La ley establece que las baterías deberán ser «fácilmente extraíbles» con herramientas comunes, como destornilladores estándar, sin necesidad de equipos especializados ni procedimientos complejos. En caso de requerir una herramienta específica, el fabricante estará obligado a incluirla gratuitamente junto con el producto o el repuesto.

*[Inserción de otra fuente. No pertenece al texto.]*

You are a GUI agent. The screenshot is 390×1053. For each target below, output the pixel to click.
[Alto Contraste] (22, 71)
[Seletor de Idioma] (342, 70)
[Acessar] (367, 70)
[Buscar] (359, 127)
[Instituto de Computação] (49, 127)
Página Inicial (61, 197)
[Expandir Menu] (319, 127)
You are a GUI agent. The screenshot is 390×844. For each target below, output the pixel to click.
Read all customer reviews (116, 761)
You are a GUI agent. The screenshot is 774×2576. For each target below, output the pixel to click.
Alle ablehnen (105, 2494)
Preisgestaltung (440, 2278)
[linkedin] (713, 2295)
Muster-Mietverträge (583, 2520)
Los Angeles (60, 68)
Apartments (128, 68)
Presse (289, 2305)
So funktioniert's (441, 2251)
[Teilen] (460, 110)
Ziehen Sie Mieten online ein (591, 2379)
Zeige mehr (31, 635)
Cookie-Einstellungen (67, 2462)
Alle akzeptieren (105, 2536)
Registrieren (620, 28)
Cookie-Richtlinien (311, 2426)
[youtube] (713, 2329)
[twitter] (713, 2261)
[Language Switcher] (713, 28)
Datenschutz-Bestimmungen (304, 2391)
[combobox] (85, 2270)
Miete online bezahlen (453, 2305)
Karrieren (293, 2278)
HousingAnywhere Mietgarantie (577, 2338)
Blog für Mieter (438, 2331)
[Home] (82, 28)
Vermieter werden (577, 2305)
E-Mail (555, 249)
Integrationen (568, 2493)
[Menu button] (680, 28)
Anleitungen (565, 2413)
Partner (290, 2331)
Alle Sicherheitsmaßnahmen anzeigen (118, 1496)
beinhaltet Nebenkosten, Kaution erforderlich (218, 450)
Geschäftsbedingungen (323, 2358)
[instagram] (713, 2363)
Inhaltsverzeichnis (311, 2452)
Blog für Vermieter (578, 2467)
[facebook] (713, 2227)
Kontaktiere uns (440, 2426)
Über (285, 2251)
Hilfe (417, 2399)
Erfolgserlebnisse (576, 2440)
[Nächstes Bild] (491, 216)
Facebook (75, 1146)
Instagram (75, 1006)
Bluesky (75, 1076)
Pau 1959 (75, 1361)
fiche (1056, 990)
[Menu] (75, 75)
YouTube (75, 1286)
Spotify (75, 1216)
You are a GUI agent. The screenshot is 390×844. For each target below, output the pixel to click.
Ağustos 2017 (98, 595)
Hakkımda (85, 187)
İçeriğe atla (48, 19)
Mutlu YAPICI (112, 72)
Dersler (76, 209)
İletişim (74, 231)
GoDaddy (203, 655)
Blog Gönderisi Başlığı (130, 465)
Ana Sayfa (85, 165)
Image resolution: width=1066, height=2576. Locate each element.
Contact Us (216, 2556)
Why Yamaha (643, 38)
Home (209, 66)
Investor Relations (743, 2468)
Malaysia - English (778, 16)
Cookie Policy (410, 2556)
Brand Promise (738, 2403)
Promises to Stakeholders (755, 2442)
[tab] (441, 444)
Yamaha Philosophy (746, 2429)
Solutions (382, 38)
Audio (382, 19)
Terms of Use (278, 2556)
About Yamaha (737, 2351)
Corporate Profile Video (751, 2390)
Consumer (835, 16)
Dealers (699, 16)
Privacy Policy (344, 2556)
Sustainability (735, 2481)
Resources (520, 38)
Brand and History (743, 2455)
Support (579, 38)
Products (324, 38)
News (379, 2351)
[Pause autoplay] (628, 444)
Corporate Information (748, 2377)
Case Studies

Uno de los puntos más relevantes es la prohibición de las baterías adheridas con pegamento a la placa base, práctica que hasta ahora dificultaba el «derecho a reparar» de los consumidores. Asimismo, se prohíbe que el software limite el funcionamiento del dispositivo al detectar baterías no oficiales, cerrando la puerta a la práctica conocida como parts pairing.

La normativa también exige que los fabricantes ofrezcan instrucciones claras y accesibles para el reemplazo, tanto en el empaque como en línea, y que las baterías de repuesto estén disponibles durante al menos cinco años tras la salida del modelo al mercado, con precios razonables y no discriminatorios.

Con esta decisión, Europa busca marcar un precedente global en favor del derecho a reparar, la sostenibilidad y la protección del consumidor, obligando a la industria tecnológica a adaptarse a un futuro donde los dispositivos sean más duraderos y menos desechables.